* [The task]
Below is a listing to copy exactly; no image goes into the copy.

-=-=-

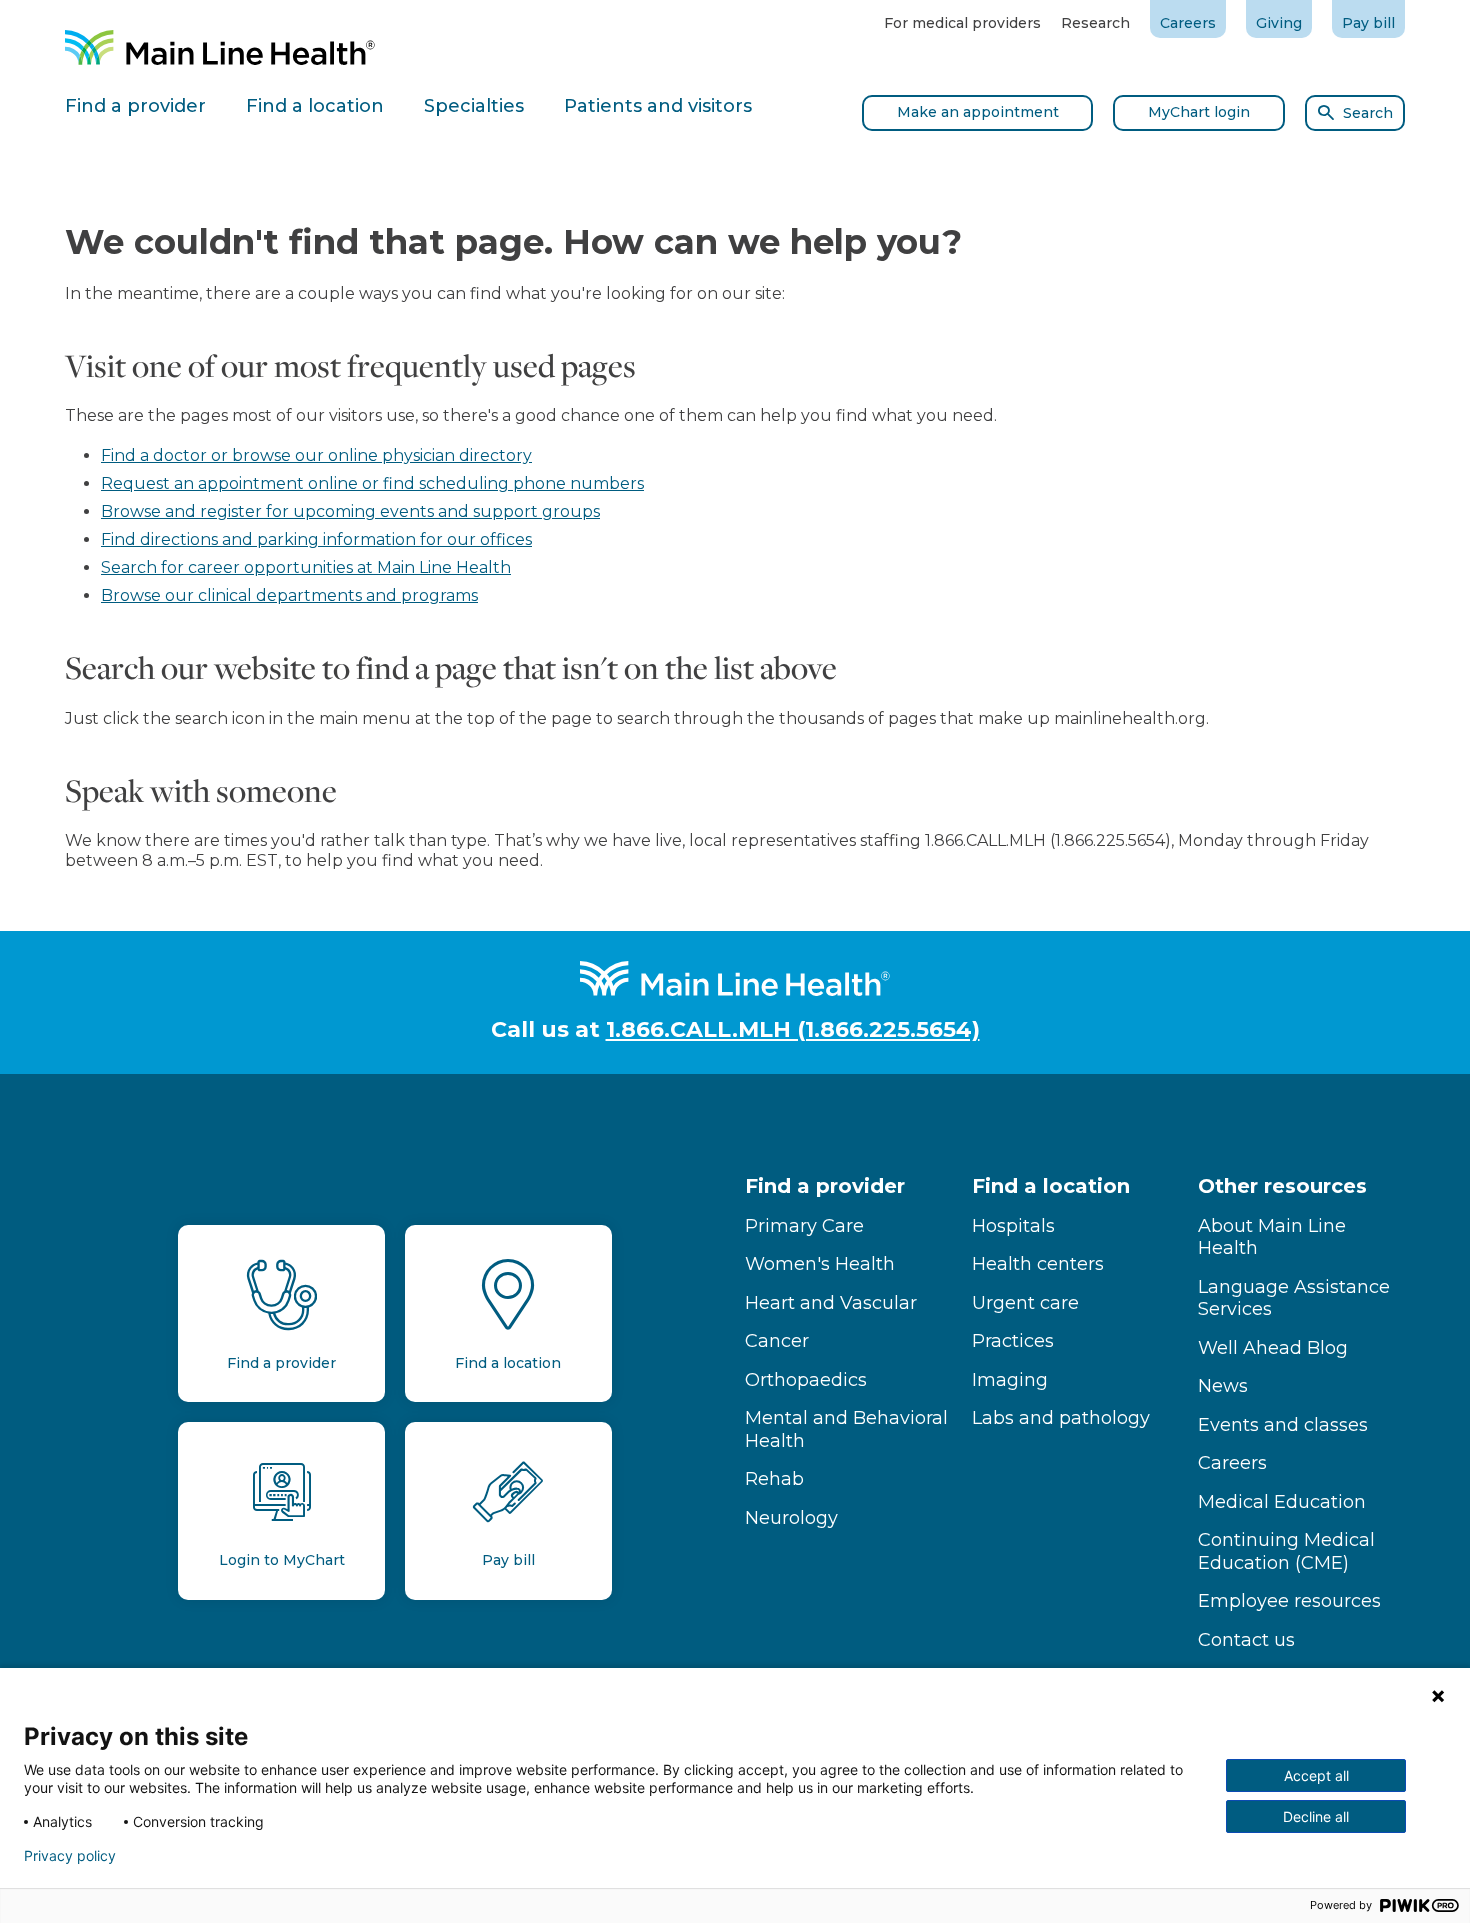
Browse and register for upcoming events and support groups (350, 511)
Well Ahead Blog (1273, 1348)
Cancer (777, 1341)
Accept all (1316, 1775)
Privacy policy (70, 1856)
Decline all (1316, 1816)
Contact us (1246, 1640)
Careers (1188, 23)
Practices (1013, 1341)
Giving (1279, 23)
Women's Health (820, 1264)
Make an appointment (978, 112)
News (1223, 1386)
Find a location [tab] (315, 106)
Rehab (774, 1479)
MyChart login (1199, 112)
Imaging (1010, 1380)
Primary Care (804, 1226)
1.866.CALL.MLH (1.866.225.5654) (793, 1029)
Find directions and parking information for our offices (316, 539)
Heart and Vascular (831, 1303)
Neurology (791, 1518)
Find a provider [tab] (135, 106)
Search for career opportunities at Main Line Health (306, 567)
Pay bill (1368, 23)
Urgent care (1025, 1303)
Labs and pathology (1061, 1418)
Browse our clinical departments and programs (289, 595)
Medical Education (1282, 1502)
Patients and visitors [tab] (658, 106)
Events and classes (1283, 1425)
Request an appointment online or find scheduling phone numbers (372, 483)
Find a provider (825, 1186)
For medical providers (962, 23)
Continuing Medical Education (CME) (1286, 1551)
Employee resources (1289, 1601)
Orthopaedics (806, 1380)
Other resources (1282, 1186)
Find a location (1051, 1186)
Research (1095, 23)
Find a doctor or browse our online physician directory (316, 455)
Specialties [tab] (474, 106)
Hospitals (1013, 1226)
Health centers (1038, 1264)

-=-=-

* [Written solution]
Browse and register for upcoming events and support groups (350, 511)
Well Ahead Blog (1273, 1348)
Cancer (777, 1341)
Accept all (1316, 1775)
Privacy policy (70, 1856)
Decline all (1316, 1816)
Contact us (1246, 1640)
Careers (1188, 23)
Practices (1013, 1341)
Giving (1279, 23)
Women's Health (820, 1264)
Make an appointment (978, 112)
News (1223, 1386)
Find a location [tab] (315, 106)
Rehab (774, 1479)
MyChart login (1199, 112)
Imaging (1010, 1380)
Primary Care (804, 1226)
1.866.CALL.MLH (1.866.225.5654) (793, 1029)
Find directions and parking information for our offices (316, 539)
Heart and Vascular (831, 1303)
Neurology (791, 1518)
Find a provider [tab] (135, 106)
Search for career opportunities at Main Line Health (306, 567)
Pay bill (1368, 23)
Urgent care (1025, 1303)
Labs and pathology (1061, 1418)
Browse our clinical departments and programs (289, 595)
Medical Education (1282, 1502)
Patients and visitors [tab] (658, 106)
Events and classes (1283, 1425)
Request an appointment online or find scheduling phone numbers (372, 483)
Find a provider (825, 1186)
For medical providers (962, 23)
Continuing Medical Education (CME) (1286, 1551)
Employee resources (1289, 1601)
Orthopaedics (806, 1380)
Other resources (1282, 1186)
Find a location (1051, 1186)
Research (1095, 23)
Find a doctor or browse our online physician directory (316, 455)
Specialties [tab] (474, 106)
Hospitals (1013, 1226)
Health centers (1038, 1264)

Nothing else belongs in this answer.